City of Sound’s Dan Hill comments on the Architecture League’s exhibition “Toward the Sentient City”, at the Sentient City website. While he praises the intent and content of the exhibition, he wonders if it doesn’t go far enough in several ways. The last of these, “the positioning of architecture itself”, is particularly relevant to themes mammoth has been concerned with lately:
The Melbourne-based educator Leon van Schaik suggests architecture took a wrong turn when professionalising in the mid-19th century, in thrall to the engineer of the emerging industrial economy. Van Schaik’s critique is profoundly important, as it describes the seeds that have led to architecture’s near-marginalisation but also of its potentially influential future:
“To complete with this practical glamour our forebears went to the heart of making in architecture – its technologies of carving, moulding, draping or assembling – when they staked their claim to be caretakers of a body of knowledge for society. The architectural capacity to think and design in three and four dimensions, our highly developed spatial intelligence, was overlooked, and for the profession space became, by default, something that resulted from what was construction … What if our forebears had professionalised architecture around spatial intelligence rather than the technologies of shelter? Might society find it easier to recognise what is unique about what our kind of thinking can offer?” [Leon van Schaik, “Spatial Intelligence: New Futures for Architecture”]
The articulation and exploration of spatial histories that van Schaik suggests would be a fascinating next step for exhibitions such as this, and the designers involved. How might exhibitions help develop this understanding of how spatial intelligence, and how it augments the other intelligences of kinetic, natural, linguistic, logical, mathematical, musical and personal?…

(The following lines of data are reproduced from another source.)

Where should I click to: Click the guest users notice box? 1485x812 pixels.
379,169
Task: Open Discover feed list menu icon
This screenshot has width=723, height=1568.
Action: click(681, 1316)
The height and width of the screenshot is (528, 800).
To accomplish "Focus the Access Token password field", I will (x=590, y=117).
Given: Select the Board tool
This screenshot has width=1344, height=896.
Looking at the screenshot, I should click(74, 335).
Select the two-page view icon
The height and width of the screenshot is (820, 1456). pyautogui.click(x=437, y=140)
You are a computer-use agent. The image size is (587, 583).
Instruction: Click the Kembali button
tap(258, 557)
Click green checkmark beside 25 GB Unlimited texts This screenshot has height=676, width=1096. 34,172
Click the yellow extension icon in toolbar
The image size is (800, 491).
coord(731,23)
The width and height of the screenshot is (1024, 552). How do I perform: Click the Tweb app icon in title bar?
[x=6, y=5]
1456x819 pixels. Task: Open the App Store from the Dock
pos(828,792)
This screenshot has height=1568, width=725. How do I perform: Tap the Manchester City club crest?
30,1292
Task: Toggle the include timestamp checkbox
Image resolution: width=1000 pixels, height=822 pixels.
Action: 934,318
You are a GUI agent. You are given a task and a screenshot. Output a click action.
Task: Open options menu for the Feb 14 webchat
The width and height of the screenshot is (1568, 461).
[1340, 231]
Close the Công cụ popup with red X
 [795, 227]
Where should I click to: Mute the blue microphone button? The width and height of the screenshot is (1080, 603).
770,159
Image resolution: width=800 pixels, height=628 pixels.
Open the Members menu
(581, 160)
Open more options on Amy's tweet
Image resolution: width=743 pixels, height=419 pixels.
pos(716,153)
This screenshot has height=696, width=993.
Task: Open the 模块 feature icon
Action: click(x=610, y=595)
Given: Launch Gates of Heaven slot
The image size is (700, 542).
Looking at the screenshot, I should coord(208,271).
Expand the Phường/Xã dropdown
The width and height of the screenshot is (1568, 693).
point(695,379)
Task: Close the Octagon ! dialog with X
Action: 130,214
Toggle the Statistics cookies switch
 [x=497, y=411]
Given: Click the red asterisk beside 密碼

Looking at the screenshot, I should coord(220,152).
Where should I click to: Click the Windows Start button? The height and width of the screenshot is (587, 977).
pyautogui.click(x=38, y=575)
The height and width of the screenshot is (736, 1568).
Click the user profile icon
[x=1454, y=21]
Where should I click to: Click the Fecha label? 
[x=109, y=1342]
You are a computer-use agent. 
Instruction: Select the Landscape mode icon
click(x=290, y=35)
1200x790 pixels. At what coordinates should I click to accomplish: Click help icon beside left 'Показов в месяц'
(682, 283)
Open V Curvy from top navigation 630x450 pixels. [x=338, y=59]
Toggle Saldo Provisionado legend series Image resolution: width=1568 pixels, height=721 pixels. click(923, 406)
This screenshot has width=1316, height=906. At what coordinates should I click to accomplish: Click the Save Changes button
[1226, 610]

I haven’t read van Schaik’s book, but it sounds like I ought to. One could certainly offer the same complaint about landscape architects that Hill offers about architects — that, in the attempt to carve out a niche of technological expertise for ourselves (to own a piece of what Habermas or Ellul would call ‘technique’), we’ve ceded the big picture (and, with it, the really interesting work) to the accidental whims of the engineers (experts in infrastructure), planners (experts in navigating the regulatory terrain of city-shaping), developers (experts in financing), and ecologists (experts in the science of relationship). If, without having read anything other than this quote, I understand van Schaik correctly, he’s suggesting that architects (and, by extension, landscape architects) ought to expand the terrain of architecture not by grabbing at other pieces of expertise (which would be essentially a zero-sum project), but by offering an entirely different kind of expertise, which is now offered only accidentally or incidentally, if at all.